▶ Description of the task
Print the records below from the first line through the line containing "You are a GUI", both included, word for word.
-------- Given data --------
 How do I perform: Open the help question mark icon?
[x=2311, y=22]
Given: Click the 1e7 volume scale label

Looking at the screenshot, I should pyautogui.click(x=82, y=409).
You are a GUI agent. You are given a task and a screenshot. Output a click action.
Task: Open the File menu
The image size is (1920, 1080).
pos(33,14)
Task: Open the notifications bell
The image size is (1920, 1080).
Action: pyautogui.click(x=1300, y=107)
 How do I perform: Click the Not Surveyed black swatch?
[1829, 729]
--------
▶ Answer to the problem
 How do I perform: Open the help question mark icon?
[x=2311, y=22]
Given: Click the 1e7 volume scale label

Looking at the screenshot, I should pyautogui.click(x=82, y=409).
You are a GUI agent. You are given a task and a screenshot. Output a click action.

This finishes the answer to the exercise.